◆ **Working data**
________
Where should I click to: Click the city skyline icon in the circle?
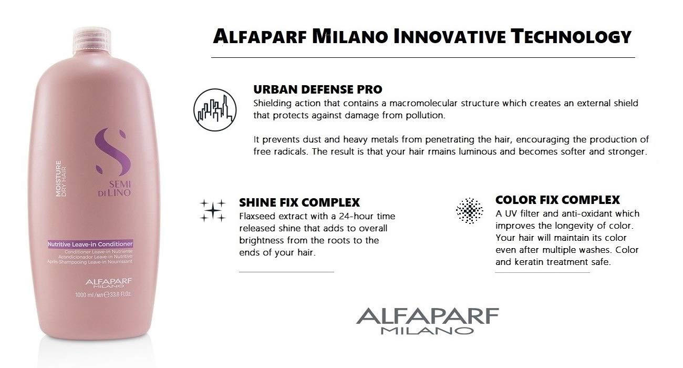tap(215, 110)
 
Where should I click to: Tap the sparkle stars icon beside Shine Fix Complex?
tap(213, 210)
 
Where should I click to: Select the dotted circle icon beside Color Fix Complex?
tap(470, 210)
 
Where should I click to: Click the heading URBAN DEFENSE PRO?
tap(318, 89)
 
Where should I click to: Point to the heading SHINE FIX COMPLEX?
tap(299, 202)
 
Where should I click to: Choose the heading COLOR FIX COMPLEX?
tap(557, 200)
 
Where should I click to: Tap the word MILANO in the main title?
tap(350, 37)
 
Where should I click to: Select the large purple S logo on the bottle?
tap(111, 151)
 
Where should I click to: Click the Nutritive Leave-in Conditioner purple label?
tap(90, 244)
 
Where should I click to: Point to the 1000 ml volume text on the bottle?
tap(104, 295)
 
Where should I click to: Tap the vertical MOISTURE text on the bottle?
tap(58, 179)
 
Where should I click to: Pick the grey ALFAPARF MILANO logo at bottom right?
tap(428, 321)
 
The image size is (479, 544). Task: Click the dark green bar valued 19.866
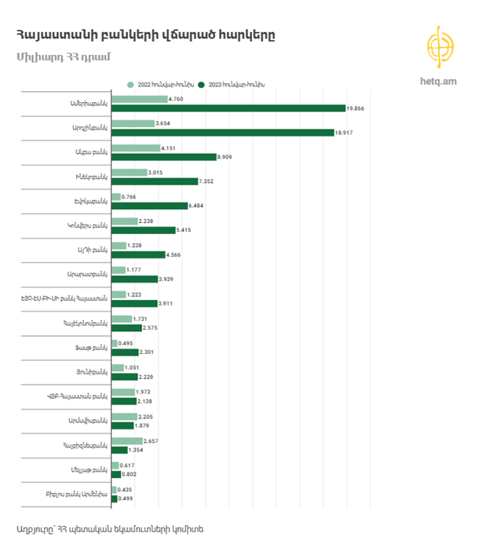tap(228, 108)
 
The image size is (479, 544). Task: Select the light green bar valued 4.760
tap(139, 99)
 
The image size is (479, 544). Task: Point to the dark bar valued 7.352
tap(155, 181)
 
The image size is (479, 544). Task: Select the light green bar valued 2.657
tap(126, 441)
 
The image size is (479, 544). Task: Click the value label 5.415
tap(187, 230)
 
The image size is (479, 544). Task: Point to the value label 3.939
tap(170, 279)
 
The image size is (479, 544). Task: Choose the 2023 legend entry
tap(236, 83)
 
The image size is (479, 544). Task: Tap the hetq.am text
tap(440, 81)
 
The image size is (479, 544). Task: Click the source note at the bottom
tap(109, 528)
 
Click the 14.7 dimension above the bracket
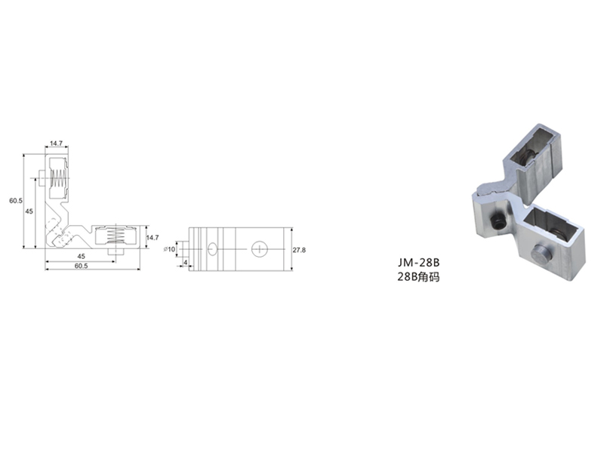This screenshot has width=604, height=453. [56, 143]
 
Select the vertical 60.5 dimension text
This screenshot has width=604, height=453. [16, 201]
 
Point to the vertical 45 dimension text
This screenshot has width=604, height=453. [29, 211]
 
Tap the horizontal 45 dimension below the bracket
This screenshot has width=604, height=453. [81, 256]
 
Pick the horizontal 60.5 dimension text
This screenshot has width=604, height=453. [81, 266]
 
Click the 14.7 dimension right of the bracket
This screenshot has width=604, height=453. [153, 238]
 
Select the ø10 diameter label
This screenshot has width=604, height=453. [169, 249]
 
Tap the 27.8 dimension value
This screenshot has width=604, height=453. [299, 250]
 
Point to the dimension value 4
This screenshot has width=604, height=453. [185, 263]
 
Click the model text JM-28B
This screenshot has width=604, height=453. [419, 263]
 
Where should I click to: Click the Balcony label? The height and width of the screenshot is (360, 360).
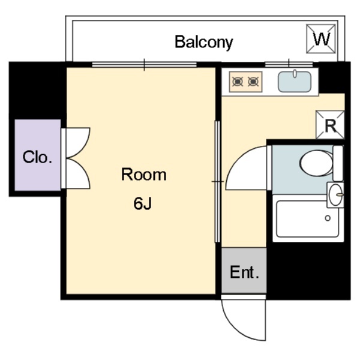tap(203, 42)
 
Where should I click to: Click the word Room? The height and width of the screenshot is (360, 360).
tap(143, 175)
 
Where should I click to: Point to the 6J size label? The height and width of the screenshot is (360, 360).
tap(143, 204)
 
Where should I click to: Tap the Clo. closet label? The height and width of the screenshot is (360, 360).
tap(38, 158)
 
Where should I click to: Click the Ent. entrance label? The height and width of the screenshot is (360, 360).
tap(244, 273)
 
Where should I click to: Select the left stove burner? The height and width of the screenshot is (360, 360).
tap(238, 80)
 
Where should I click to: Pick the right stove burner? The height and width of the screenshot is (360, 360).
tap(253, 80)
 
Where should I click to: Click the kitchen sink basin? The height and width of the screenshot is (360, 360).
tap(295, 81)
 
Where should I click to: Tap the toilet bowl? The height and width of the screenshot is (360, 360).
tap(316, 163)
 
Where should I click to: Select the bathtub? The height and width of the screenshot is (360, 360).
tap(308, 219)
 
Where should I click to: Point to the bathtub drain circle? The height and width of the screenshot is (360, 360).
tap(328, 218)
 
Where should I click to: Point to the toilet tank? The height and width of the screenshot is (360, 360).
________
◆ **Work to do**
Rewrite all the items above, replacing "stove burner" with "cooktop burner" and keeping everything else the same. Leave the pictures out.

◆ **Response**
Where should I click to: Click the city skyline icon in the circle?
tap(215, 110)
 
Where should I click to: Tap the sparkle stars icon beside Shine Fix Complex?
tap(213, 210)
 
Where should I click to: Select the dotted circle icon beside Color Fix Complex?
tap(470, 210)
 
Where should I click to: Click the heading URBAN DEFENSE PRO?
tap(318, 89)
 
Where should I click to: Point to the heading SHINE FIX COMPLEX?
tap(299, 202)
 
Where should I click to: Choose the heading COLOR FIX COMPLEX?
tap(557, 200)
 
Where should I click to: Tap the word MILANO in the main title?
tap(350, 37)
 
Where should I click to: Select the large purple S logo on the bottle?
tap(111, 151)
 
Where should I click to: Click the Nutritive Leave-in Conditioner purple label?
tap(90, 244)
 
Where should I click to: Point to the 1000 ml volume text on the bottle?
tap(104, 295)
 
Where should I click to: Tap the vertical MOISTURE text on the bottle?
tap(58, 179)
 
Where should I click to: Pick the grey ALFAPARF MILANO logo at bottom right?
tap(428, 321)
 
The image size is (479, 544). Task: Click the dark green bar valued 19.866
tap(228, 108)
 
The image size is (479, 544). Task: Select the light green bar valued 4.760
tap(139, 99)
 
The image size is (479, 544). Task: Point to the dark bar valued 7.352
tap(155, 181)
 
The image size is (479, 544). Task: Select the light green bar valued 2.657
tap(126, 441)
 
The image size is (479, 544). Task: Click the value label 5.415
tap(187, 230)
 
The image size is (479, 544). Task: Point to the value label 3.939
tap(170, 279)
 
The image size is (479, 544). Task: Choose the 2023 legend entry
tap(236, 83)
 
The image size is (479, 544). Task: Tap the hetq.am text
tap(440, 81)
 
The image size is (479, 544). Task: Click the source note at the bottom
tap(109, 528)
 
Click the 14.7 dimension above the bracket
This screenshot has width=604, height=453. [56, 143]
 
Select the vertical 60.5 dimension text
This screenshot has width=604, height=453. [16, 201]
 
Point to the vertical 45 dimension text
This screenshot has width=604, height=453. [29, 211]
 
Tap the horizontal 45 dimension below the bracket
This screenshot has width=604, height=453. [81, 256]
 
Pick the horizontal 60.5 dimension text
This screenshot has width=604, height=453. [81, 266]
 
Click the 14.7 dimension right of the bracket
This screenshot has width=604, height=453. [153, 238]
 
Select the ø10 diameter label
This screenshot has width=604, height=453. [169, 249]
 
Tap the 27.8 dimension value
This screenshot has width=604, height=453. [299, 250]
 
Point to the dimension value 4
This screenshot has width=604, height=453. [185, 263]
 
Click the model text JM-28B
This screenshot has width=604, height=453. [419, 263]
 
Where should I click to: Click the Balcony label? The height and width of the screenshot is (360, 360).
tap(203, 42)
 
Where should I click to: Click the word Room? The height and width of the screenshot is (360, 360).
tap(143, 175)
 
Where should I click to: Point to the 6J size label? The height and width of the screenshot is (360, 360).
tap(143, 204)
 
Where should I click to: Tap the Clo. closet label? The height and width of the screenshot is (360, 360).
tap(38, 158)
 
Where should I click to: Click the Ent. entrance label? The height and width of the screenshot is (360, 360).
tap(244, 273)
 
Where should I click to: Select the left cooktop burner? The height and width of the screenshot is (360, 360).
tap(238, 80)
 
Where should I click to: Pick the right cooktop burner? The height and width of the screenshot is (360, 360).
tap(253, 80)
 
Where should I click to: Click the kitchen sink basin? The height and width of the screenshot is (360, 360).
tap(295, 81)
 
Where should I click to: Tap the toilet bowl? The height and width of the screenshot is (360, 360).
tap(316, 163)
 
Where should I click to: Select the bathtub? The height and width of the screenshot is (360, 360).
tap(308, 219)
 
Where should I click to: Point to the bathtub drain circle? The height and width of the screenshot is (360, 360).
tap(328, 218)
 
Where should I click to: Point to the toilet tank? The height and width of the screenshot is (360, 360).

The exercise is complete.